Malmed won national cycling titles in 2002 by competing in the 85-89-year-old division and wrote a memoir, “We Survived … At Last, I Speak.”

Pagano, who enlisted in the Army on Nov. 15, 1943, said he traveled to Fort Benning (now Fort Moore), Georgia, for specialized training in combat engineering before the Army suspended the program. Once he finished his training, the Army transferred Pagano to Fort Jackson, South Carolina, before his unit shipped out to Europe months after D-Day, arriving at Normandy in October 1944. The New Jersey native, who left the service with a rank of staff sergeant, was assigned to the 87th Infantry Division. He then became a combat engineer in the 1255th Engineer Battalion. According to records, only four engineers including Pagano remain alive. Lt. Gen. George Patton commanded the Third Army.

“I had stayed at Omaha Beach for two days, but I had to go to Cherbourg to pick up my Jeep,” Pagano said.

Days after the soldiers landed in Normandy, the different units began to spread out in France. The Third Army remained in northern France and began its trek toward Belgium and to an eventual Battle of the Bulge from Dec. 16, 1944 to Jan. 25, 1945. More than 19,000 men died, many of whom freezing to death, and another 75,000 were wounded in the densely-forested region between Belgium and Luxembourg. The battle has been called the deadliest single World War II battle for American troops.

Pagano’s battalion eventually liberated the last town in Luxembourg, but the overall toll was high, especially emotionally, for the New Jersey native. He picked up fellow wounded soldiers in his Jeep despite the constant barrage of German artillery fire.

“There was lots of sadness,” said Pagano, who was 19 years old. “I remember seeing these Stars of David. These were friends of mine.”
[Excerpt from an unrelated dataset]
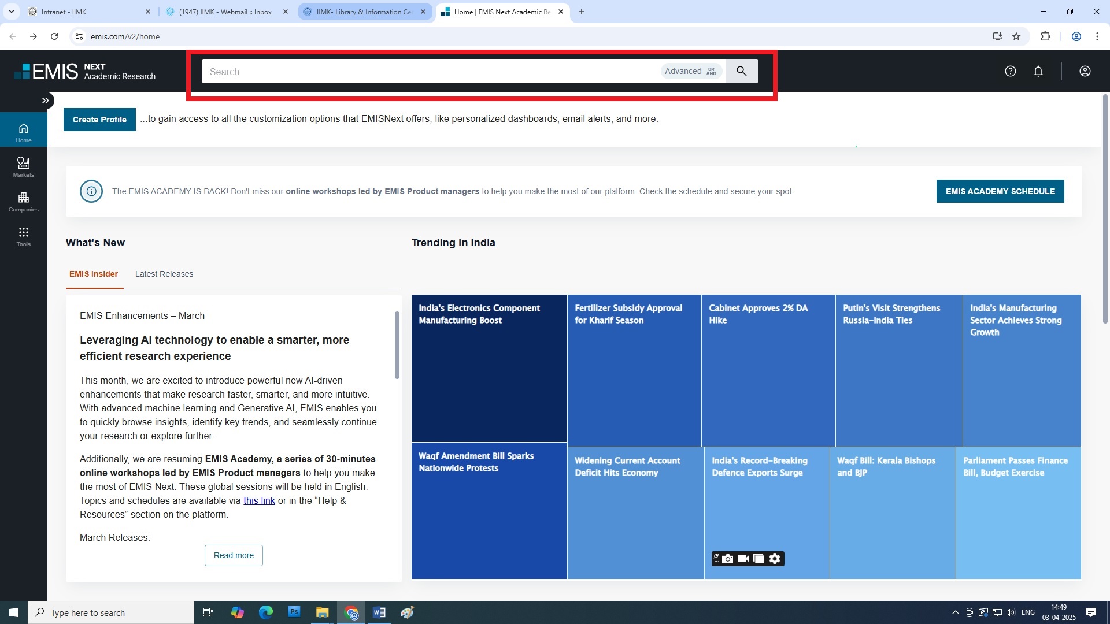Viewport: 1110px width, 624px height.
Task: Open EMIS Academy Schedule button
Action: point(1000,191)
Twelve of his buddies, many of whom Pagano had known in high school, were killed and buried at the 50-acre Luxembourg American Cemetery and Memorial, the same graveyard where Patton is buried. The cemetery serves as the final resting place for 5,074 Americans.

Pagano, who became a physician after the war, reflected on the heroism of the medics, who put their lives on the line to save others. He said 12 of his friends — all medics — were killed. He said people don’t realize the highest rate of deaths in the Army involved the medics.

Never forgetting

Of the 4,414 Allied troops killed on that day, 2,501 were Americans. Thousands of people from different generations remembered the fallen during the week with words and buglers playing taps, a final call for the veterans.

“That’s a big emotional thing when they play taps at the cemetery,” Pagano added.

Pagano’s unit marched eastward into Germany and on May 7, 1945, near Gotha, they heard Germany had unconditionally surrendered. Pagano returned home in February 1946 and was discharged a month later.

Even 80 years later, Pagano offered reflection of the fallen warriors. Pagano paused, his eyes welling up with tears. His voice growing softer, a little more unsteady.

“Young people don’t think about death but they think of the young men who died.”